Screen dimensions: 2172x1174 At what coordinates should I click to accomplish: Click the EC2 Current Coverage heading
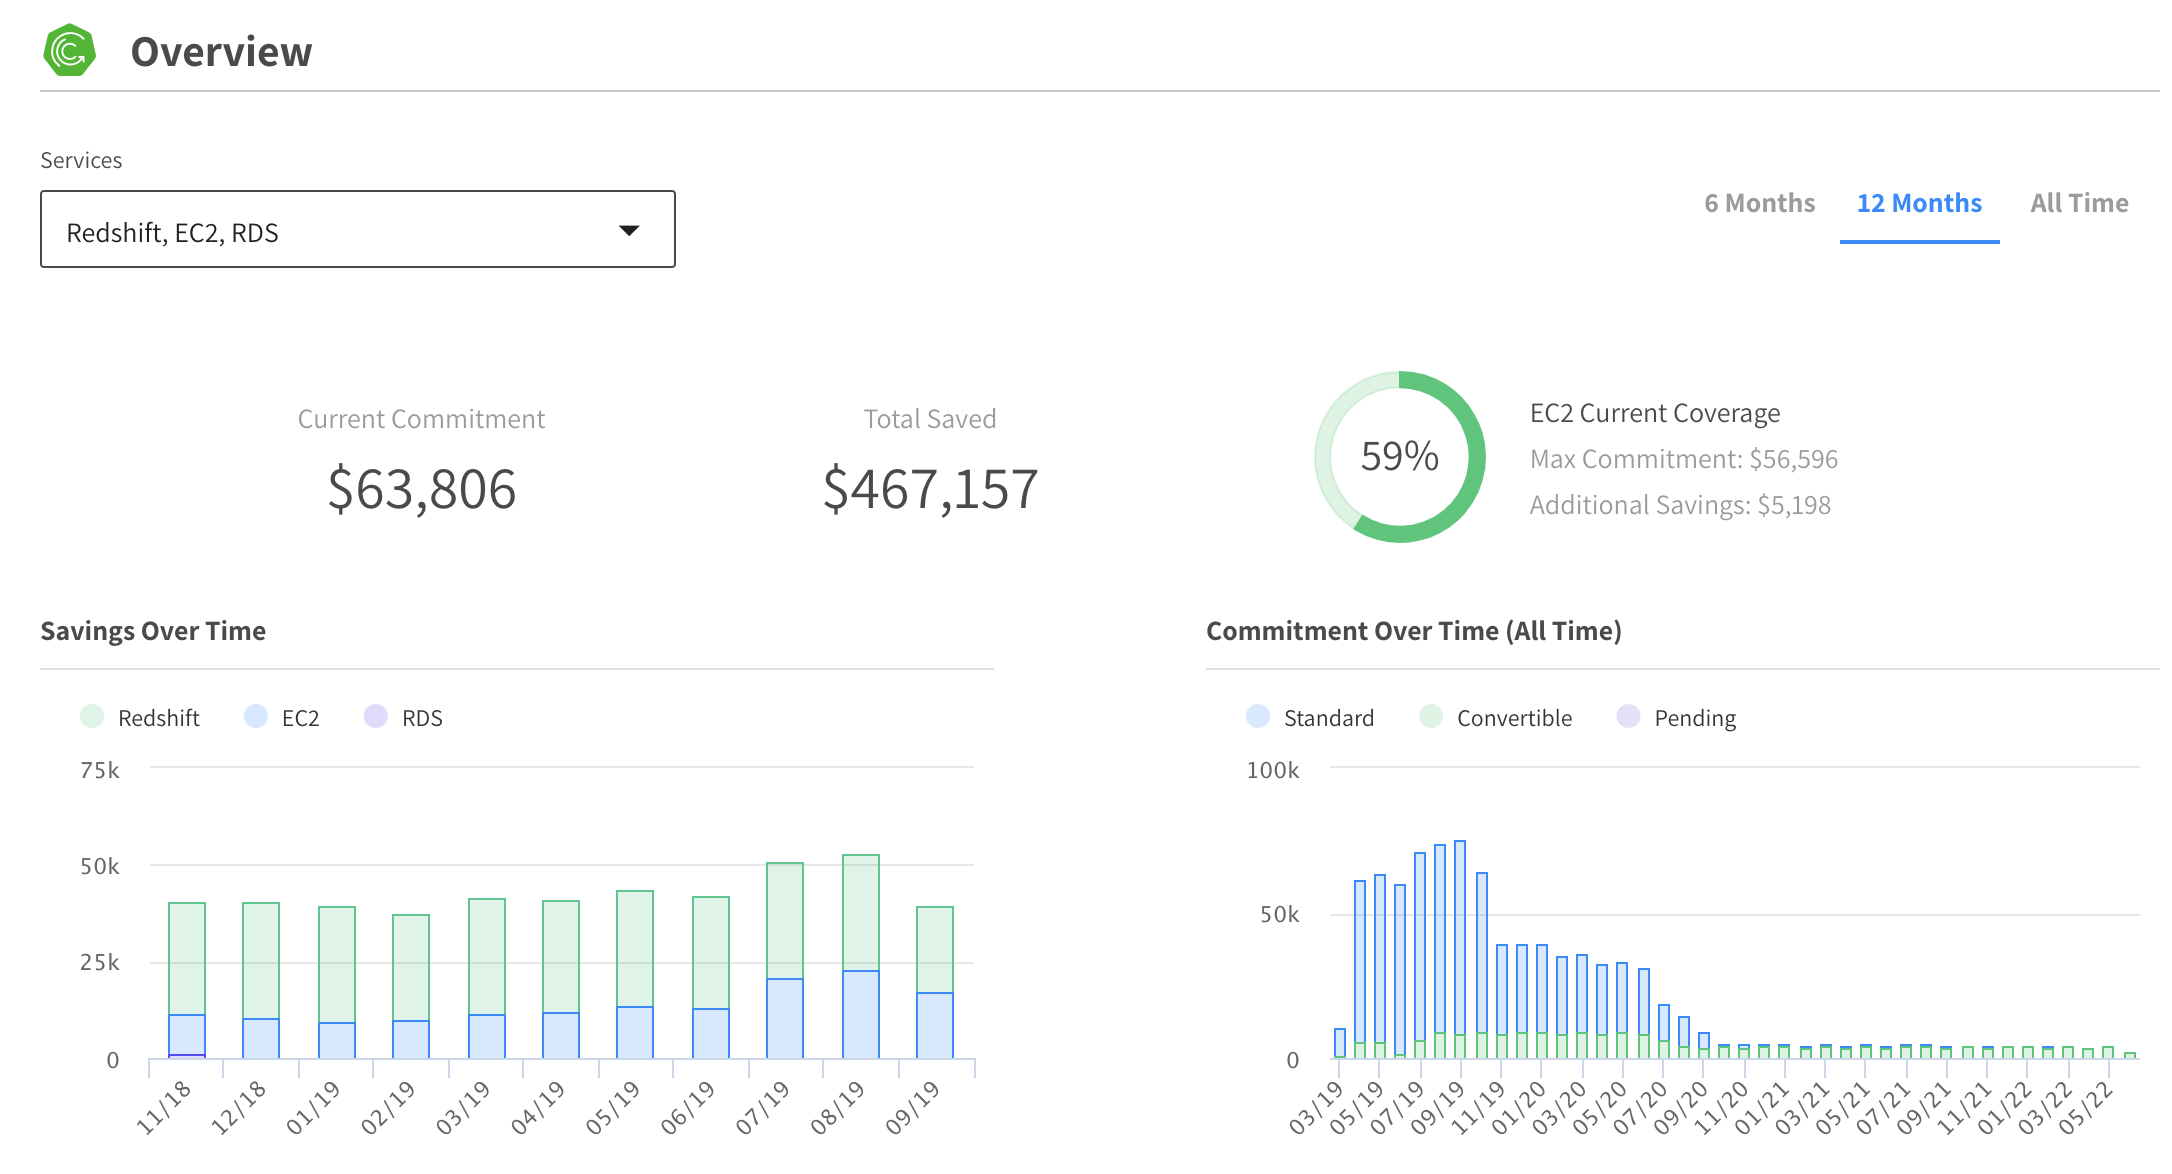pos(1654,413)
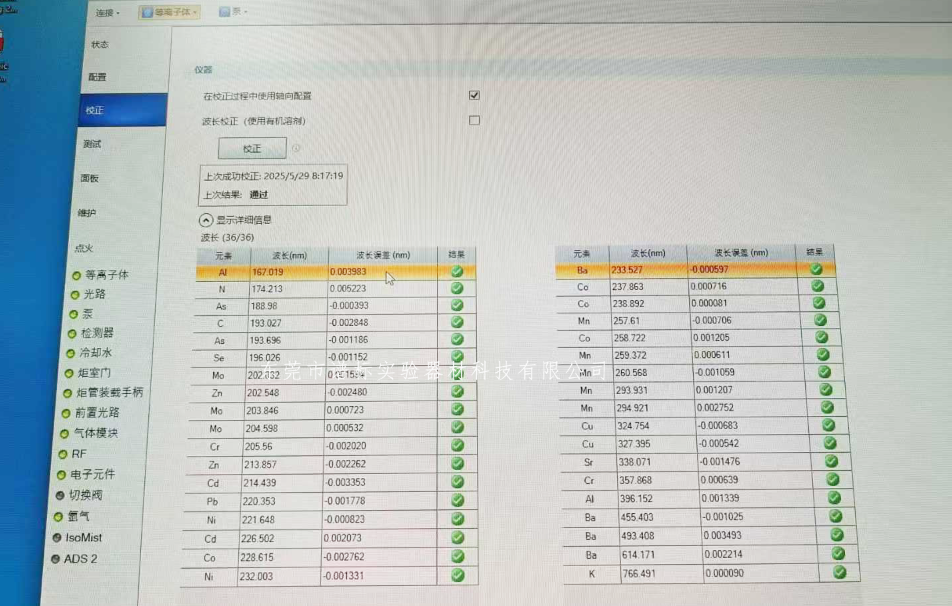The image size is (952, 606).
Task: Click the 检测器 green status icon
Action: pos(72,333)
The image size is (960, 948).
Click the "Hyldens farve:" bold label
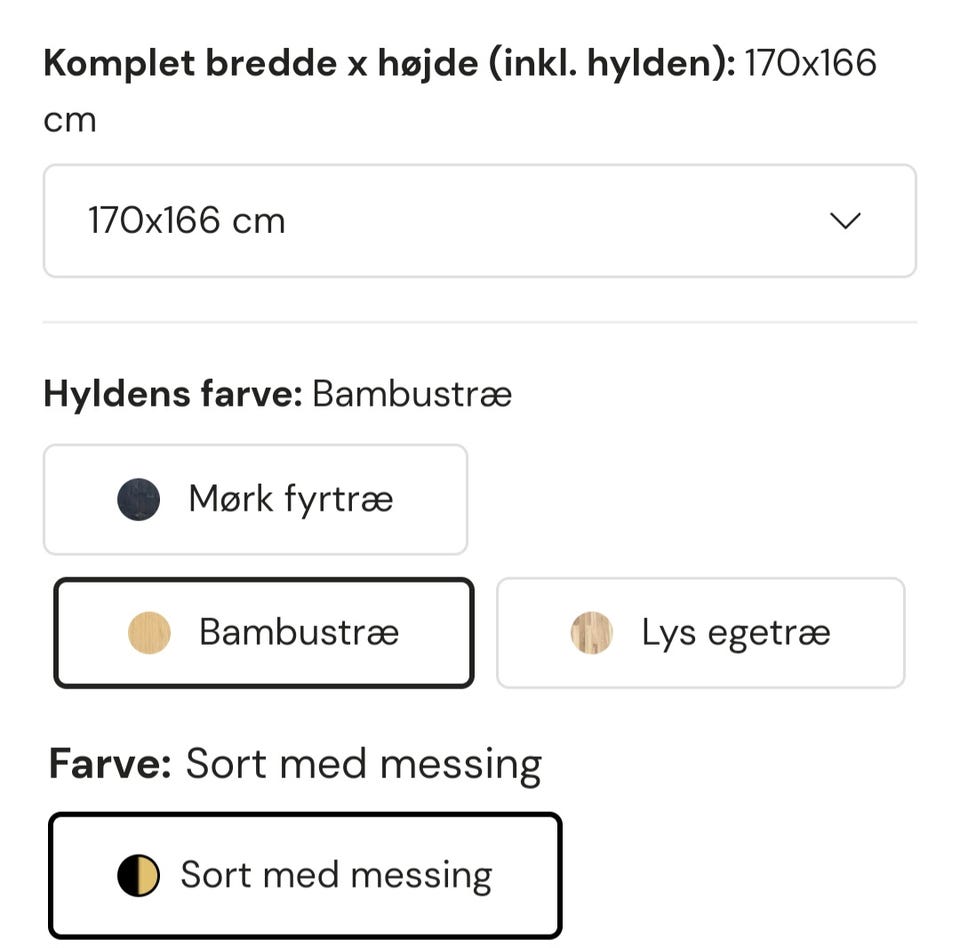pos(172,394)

= = = = =

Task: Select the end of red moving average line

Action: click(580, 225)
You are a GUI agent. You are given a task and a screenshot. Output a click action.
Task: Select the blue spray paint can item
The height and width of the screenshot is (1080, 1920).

= = = = =

Your goal> Retype the listing lines from the one containing "The image size is (960, 948)." through the one containing "pos(172,394)", inclusive. Omit the pictures.

Response below>
The image size is (960, 948).
Click the "Hyldens farve:" bold label
pos(172,394)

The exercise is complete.